Un mot sur la représentation. Comme il y a plus urgent à écrire, choses auxquelles on a renoncé ce soir pour se rendre au spectacle, on ne prétend pas en épuiser le contenu, simplement donner quelques pistes (rédigées à la hâte).


Le théâtre

Quel plaisir immense, après les expériences parisiennes, de retrouver un théâtre où l'on entend pleinement le grain des instruments, où l'on perçoit physiquement l'impact des voix ! Il vaut mieux un tiers de format dans ce petit opéra qu'un grand monument qu'on suit comme au DVD dans Bastille... et même à l'Opéra-Comique.

L'oeuvre

L'oeuvre comporte décidément des fulgurances extraordinaires (ensemble génial de la fin du premier acte, stances du Venusberg, récit de Rome...) que les Fées ne connaissent pas.
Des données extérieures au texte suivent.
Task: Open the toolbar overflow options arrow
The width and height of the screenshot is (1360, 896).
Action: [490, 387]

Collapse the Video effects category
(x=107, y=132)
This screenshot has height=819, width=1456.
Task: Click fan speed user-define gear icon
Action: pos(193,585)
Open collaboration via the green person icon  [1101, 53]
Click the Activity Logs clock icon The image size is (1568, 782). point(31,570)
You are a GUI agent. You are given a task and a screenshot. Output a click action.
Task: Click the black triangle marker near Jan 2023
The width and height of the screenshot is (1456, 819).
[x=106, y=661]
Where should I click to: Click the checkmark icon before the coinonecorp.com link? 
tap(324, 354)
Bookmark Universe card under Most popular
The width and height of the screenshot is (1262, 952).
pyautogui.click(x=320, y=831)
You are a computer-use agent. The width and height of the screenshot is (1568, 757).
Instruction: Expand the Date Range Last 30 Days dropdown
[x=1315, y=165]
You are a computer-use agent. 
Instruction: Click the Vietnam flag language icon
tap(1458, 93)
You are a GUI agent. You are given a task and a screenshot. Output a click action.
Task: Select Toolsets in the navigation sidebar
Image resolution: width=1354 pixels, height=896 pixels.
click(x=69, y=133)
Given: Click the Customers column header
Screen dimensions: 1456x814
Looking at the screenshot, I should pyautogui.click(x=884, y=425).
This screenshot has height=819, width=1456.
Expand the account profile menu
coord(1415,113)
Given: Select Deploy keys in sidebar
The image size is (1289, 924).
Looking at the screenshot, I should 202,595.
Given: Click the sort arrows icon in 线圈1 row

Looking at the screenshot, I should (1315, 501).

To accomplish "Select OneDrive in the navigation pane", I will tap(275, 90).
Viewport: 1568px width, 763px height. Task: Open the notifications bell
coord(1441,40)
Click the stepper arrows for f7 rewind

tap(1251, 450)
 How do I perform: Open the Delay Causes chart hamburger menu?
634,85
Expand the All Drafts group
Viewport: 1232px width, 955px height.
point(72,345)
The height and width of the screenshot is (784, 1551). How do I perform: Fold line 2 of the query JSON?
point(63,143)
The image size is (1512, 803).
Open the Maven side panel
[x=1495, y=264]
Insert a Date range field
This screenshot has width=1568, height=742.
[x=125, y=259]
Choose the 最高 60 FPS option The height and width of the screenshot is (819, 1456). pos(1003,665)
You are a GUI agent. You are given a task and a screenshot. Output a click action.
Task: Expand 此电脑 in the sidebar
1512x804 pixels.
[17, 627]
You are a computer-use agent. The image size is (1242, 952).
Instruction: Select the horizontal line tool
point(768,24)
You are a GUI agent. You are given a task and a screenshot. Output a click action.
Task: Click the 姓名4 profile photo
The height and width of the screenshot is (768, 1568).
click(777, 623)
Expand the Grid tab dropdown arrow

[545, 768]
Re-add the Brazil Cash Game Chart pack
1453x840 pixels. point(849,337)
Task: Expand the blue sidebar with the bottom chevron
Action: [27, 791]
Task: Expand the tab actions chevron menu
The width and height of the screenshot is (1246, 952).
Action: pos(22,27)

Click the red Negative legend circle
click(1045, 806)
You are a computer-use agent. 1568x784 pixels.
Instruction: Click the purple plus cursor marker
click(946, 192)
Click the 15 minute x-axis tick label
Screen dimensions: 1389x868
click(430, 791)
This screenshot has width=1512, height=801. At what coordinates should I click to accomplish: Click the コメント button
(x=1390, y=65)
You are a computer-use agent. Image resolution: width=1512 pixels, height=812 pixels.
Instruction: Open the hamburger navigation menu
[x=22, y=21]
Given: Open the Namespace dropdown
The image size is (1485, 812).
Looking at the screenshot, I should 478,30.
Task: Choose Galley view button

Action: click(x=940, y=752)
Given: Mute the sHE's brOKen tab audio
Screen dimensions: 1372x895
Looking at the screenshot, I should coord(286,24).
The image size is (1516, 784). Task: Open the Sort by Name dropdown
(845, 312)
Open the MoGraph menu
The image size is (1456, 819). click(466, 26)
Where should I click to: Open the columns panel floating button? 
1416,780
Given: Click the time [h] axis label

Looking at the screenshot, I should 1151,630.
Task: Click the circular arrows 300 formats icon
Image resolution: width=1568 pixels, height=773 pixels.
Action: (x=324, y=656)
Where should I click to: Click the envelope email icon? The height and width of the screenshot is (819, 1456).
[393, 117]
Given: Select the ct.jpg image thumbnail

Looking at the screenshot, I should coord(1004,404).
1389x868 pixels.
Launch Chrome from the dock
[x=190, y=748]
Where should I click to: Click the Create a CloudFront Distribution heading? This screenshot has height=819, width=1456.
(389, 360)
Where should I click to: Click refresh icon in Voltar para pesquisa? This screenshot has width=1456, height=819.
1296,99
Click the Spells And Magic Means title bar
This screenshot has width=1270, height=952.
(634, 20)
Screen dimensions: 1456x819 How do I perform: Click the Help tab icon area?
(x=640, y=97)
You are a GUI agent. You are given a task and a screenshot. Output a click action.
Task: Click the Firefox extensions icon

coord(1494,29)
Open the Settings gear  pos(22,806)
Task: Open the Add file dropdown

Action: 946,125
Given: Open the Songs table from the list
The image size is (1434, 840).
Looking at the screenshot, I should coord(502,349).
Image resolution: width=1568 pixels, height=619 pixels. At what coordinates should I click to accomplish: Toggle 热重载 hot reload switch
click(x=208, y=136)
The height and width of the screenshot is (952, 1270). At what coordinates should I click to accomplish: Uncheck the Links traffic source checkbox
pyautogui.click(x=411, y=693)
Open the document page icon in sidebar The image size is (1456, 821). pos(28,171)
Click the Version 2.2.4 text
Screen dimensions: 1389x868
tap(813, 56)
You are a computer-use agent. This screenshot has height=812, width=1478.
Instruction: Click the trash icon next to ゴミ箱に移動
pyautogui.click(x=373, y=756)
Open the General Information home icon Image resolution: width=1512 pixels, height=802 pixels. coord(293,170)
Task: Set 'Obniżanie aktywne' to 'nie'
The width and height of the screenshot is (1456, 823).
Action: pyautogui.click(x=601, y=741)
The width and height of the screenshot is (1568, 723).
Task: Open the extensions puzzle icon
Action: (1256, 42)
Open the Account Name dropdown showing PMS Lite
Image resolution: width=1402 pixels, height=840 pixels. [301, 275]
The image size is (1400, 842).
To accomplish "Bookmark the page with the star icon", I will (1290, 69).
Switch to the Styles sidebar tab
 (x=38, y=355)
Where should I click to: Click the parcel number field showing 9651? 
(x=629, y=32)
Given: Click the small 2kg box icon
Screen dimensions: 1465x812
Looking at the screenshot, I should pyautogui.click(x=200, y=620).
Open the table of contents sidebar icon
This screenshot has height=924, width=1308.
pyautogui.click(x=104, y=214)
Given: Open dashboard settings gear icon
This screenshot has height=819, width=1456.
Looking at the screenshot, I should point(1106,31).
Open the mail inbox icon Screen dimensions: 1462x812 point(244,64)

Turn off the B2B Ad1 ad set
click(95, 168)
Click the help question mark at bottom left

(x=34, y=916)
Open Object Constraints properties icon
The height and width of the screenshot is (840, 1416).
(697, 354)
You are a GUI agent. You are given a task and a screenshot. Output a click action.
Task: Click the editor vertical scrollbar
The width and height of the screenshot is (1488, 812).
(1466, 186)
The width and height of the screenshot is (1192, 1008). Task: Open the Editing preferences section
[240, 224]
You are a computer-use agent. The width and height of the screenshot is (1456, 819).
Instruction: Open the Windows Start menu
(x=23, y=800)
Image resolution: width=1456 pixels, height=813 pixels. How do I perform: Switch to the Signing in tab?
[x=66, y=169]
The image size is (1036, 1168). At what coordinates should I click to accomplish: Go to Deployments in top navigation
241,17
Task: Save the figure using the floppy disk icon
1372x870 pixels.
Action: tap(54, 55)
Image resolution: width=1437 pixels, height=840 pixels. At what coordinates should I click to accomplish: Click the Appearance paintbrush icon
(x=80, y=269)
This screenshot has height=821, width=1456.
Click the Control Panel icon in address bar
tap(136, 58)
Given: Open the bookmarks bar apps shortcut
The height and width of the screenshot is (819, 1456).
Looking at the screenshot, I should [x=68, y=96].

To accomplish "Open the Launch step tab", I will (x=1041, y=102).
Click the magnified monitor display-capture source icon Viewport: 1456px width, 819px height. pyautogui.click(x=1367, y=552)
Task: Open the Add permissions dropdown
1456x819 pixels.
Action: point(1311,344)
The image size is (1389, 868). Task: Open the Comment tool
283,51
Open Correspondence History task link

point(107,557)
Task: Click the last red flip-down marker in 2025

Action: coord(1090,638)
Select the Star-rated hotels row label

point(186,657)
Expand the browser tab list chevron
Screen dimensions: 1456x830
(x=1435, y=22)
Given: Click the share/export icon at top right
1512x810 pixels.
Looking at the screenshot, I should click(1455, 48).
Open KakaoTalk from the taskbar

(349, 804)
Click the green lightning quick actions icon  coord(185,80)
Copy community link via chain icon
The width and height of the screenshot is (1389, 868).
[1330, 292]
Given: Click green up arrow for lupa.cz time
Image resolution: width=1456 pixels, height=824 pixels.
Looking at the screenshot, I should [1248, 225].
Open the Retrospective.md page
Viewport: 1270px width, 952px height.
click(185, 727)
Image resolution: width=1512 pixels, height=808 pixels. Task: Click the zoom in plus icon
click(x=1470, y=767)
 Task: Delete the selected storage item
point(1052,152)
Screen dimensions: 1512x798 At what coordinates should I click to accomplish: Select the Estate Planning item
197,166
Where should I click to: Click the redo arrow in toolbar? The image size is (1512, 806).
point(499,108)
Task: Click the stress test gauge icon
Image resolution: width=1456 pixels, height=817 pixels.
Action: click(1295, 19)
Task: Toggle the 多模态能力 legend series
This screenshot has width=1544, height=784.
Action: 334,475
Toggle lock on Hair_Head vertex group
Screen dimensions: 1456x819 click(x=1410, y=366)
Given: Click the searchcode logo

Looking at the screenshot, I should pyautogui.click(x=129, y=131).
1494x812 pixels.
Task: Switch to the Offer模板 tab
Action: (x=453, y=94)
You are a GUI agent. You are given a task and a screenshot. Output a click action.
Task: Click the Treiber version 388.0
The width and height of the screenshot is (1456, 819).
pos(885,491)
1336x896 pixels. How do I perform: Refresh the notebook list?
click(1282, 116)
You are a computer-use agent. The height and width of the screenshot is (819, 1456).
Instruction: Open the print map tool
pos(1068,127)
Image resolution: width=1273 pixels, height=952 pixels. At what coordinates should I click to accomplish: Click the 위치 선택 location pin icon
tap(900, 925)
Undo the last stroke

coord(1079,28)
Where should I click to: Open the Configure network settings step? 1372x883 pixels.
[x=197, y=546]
A l'inverse, elle comporte des tunnels considérables, ce qui n'est pas du tout le cas des Fées, tout aussi hétéroclites mais plus équilibrées. L'acte II est, cavatine d'Elisabeth exceptée, une suite sans fin d'accords d'une grande littéralité et de prosodie extrêmement plate, le tout ne modulant à peu près jamais.
Le livret est assez terriblement mal fichu qui plus est, conservant les archétypes wagnériens pour le pire, car il est même impossible de leur prêter des émotions. Des figures statiques rabâchant leur pauvre texte - le rôle d'Elisabeth, qui soliloque en permanence, est particulièrement indigent de ce point de vue.


La mise en scène

La mise en scène de Jean-Claude Berutti est une grande réussite. Sans être excessivement profonde, elle permet à l'oeuvre de se soutenir. Sobriété, très beaux décors (forêt suspendue au I, mansarde boisée au II que les bancs austères transforment en assemblée puritaine, ermitage sylvestre au III), direction d'acteurs soignée et présente, qui permet d'animer certains tableaux sans les déranger.

Ainsi, Wolfram est très souvent présent dans les scènes d'intimité, que ce soit pendant le duo d'amour du II (s'affairant à préparer la salle) ou pendant la prière d'Elisabeth, prostré au pied de la cabane construite entre deux arbres pour abriter la retraite de la sainte.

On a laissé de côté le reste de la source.